The White House press secretary said the tariffs were being
imposed in response to the illegal fentanyl the countries have
“sourced and allowed to distribute into our country, which has
killed tens of millions of Americans.”
The news the tariffs will be implemented led to concerns about
higher inflation keeping the Federal Reserve on hold for
longer.
Earlier in the day, stocks benefited from a positive reaction to
earnings news from Apple (NASDAQ:AAPL), which reported fiscal first
quarter results that exceeded analyst estimates on both the top and
bottom lines.
Shares of Apple pulled back well off their best levels as the
day progressed, however, with the tech giant falling by 0.7 percent
after surging by as much as 4.0 percent.
Buying interest was also generated in reaction to a closely
watched Commerce Department report showing consumer prices in the
U.S. increased in line with economist estimates in the month of
December.
Meanwhile, a slump by shares of Chevron (NYSE:CVX) weighed on
the Dow, with the energy giant plunging by 4.6 percent after
reporting weaker than expected fourth quarter earnings.

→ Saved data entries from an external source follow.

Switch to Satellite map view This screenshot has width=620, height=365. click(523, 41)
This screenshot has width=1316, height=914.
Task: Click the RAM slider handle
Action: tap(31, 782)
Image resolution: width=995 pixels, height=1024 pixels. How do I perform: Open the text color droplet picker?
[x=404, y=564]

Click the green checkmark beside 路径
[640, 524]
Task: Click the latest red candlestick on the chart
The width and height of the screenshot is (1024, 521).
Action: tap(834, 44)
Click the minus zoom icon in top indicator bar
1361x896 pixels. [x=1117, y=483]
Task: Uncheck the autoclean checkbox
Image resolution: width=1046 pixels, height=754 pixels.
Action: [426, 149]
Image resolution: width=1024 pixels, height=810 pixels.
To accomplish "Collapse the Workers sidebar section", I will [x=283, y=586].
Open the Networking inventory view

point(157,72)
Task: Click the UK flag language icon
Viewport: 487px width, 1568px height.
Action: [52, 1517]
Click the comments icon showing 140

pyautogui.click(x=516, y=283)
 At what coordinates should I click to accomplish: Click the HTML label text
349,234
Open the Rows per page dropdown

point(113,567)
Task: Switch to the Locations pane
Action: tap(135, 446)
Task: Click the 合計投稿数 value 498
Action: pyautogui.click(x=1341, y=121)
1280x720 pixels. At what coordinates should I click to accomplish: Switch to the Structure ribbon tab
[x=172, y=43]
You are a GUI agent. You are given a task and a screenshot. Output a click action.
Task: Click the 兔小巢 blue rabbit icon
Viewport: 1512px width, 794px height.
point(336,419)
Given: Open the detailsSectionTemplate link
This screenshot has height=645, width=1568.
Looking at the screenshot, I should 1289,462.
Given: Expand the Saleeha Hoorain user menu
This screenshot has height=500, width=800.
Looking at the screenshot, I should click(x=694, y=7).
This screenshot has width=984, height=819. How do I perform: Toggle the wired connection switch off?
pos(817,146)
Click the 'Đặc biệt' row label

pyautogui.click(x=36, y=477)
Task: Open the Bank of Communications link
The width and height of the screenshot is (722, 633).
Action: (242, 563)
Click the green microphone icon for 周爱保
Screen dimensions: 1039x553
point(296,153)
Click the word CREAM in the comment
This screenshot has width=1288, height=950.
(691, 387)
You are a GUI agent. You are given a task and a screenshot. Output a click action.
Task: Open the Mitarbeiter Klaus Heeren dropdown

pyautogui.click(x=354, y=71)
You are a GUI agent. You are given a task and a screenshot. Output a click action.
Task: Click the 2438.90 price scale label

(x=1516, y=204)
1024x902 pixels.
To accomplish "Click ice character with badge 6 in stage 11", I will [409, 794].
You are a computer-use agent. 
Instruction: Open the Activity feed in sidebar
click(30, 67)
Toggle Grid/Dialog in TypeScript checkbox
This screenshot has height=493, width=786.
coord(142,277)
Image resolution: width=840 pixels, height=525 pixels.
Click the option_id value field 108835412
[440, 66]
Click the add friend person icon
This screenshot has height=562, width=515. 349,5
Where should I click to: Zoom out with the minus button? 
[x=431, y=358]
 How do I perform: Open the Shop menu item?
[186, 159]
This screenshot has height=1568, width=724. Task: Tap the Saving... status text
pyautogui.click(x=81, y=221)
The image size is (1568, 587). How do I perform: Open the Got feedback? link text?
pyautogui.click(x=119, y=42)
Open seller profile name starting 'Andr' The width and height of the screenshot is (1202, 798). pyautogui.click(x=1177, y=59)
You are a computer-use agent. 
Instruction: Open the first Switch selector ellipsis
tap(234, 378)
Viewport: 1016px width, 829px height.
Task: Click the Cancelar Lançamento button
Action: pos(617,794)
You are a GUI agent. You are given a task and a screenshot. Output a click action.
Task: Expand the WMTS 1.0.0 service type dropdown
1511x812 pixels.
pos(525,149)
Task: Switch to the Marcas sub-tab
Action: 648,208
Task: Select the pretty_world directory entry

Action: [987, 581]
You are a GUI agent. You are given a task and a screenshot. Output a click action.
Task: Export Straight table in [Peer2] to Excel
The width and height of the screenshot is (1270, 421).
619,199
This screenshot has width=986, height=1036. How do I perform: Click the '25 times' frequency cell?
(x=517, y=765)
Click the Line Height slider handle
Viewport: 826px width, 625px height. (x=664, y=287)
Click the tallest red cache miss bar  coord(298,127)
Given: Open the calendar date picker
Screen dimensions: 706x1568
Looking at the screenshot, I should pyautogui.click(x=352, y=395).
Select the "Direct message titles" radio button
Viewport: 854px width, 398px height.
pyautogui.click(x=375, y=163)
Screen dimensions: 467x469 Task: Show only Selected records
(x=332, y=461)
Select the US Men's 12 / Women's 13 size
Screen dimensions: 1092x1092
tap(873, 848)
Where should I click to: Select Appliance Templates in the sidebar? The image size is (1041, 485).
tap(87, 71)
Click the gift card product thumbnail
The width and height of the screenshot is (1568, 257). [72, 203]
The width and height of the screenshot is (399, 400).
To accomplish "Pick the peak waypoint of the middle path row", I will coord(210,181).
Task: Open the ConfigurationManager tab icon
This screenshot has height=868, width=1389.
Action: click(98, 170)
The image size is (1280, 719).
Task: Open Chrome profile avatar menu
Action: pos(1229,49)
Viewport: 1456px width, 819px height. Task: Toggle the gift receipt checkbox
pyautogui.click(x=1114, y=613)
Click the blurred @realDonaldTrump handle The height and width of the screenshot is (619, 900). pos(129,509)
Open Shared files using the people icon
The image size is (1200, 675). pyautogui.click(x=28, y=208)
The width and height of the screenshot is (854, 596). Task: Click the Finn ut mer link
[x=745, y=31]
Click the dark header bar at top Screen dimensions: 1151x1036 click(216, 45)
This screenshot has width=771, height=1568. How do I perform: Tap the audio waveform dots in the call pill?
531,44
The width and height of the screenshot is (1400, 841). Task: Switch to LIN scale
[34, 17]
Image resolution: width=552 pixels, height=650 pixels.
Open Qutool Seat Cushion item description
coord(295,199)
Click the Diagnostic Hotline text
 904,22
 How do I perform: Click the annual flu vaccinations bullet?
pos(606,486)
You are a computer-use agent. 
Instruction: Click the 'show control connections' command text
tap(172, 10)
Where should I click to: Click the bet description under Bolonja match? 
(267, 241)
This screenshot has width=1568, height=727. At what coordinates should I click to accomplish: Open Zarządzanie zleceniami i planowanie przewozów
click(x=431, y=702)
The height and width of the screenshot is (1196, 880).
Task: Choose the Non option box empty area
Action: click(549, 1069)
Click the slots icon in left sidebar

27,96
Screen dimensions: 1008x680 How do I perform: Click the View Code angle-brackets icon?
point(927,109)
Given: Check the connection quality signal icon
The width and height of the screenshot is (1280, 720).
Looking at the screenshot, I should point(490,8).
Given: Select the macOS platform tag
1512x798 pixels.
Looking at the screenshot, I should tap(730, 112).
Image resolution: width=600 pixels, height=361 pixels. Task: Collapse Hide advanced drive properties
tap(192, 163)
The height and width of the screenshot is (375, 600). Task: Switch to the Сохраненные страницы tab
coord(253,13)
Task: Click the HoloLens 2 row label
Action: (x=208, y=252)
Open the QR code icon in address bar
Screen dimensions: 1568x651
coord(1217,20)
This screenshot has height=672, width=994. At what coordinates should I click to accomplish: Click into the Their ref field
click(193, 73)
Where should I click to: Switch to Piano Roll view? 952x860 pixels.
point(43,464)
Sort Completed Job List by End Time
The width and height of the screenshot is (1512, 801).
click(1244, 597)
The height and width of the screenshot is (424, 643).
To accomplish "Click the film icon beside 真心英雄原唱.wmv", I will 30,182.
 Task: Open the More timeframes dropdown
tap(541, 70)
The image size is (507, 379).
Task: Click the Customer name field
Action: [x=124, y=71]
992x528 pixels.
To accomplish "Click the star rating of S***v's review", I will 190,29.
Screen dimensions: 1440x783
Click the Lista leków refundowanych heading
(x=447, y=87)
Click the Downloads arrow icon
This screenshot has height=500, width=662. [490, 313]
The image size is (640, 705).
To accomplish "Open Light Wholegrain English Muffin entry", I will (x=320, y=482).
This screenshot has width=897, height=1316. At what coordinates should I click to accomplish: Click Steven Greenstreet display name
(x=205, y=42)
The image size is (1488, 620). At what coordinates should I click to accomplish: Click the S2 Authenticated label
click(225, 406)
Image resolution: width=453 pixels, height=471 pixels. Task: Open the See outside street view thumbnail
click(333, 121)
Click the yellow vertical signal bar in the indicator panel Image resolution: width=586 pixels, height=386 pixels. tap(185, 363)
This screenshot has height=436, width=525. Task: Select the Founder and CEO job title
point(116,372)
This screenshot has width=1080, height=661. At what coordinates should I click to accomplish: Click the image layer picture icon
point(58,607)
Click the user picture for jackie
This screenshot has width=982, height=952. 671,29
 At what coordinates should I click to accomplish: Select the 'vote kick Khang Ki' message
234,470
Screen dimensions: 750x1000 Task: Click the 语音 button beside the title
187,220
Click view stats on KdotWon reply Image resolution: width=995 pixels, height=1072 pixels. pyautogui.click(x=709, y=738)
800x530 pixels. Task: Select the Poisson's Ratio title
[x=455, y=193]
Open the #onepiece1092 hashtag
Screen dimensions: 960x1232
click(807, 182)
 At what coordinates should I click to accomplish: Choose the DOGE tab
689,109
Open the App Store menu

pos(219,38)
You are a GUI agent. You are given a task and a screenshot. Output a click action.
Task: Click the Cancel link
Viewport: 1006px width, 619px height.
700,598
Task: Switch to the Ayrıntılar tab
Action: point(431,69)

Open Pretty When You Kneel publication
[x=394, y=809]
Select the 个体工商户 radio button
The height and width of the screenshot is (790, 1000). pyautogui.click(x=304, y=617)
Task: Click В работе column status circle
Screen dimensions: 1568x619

Oil stocks moved sharply lower over the course
of the session, dragging the NYSE Arca Oil Index down by 2.9
percent. The plunge by Chevron weighed on the sector along with a
decrease by the price of crude oil.
An increase by treasury yields also weighed on housing stocks,
as reflected by the 2.6 percent slump by the Philadelphia Housing
Sector Index.
Natural gas, steel and transportation stocks also saw
considerable weakness, while significant strength remained visible
among networking stocks.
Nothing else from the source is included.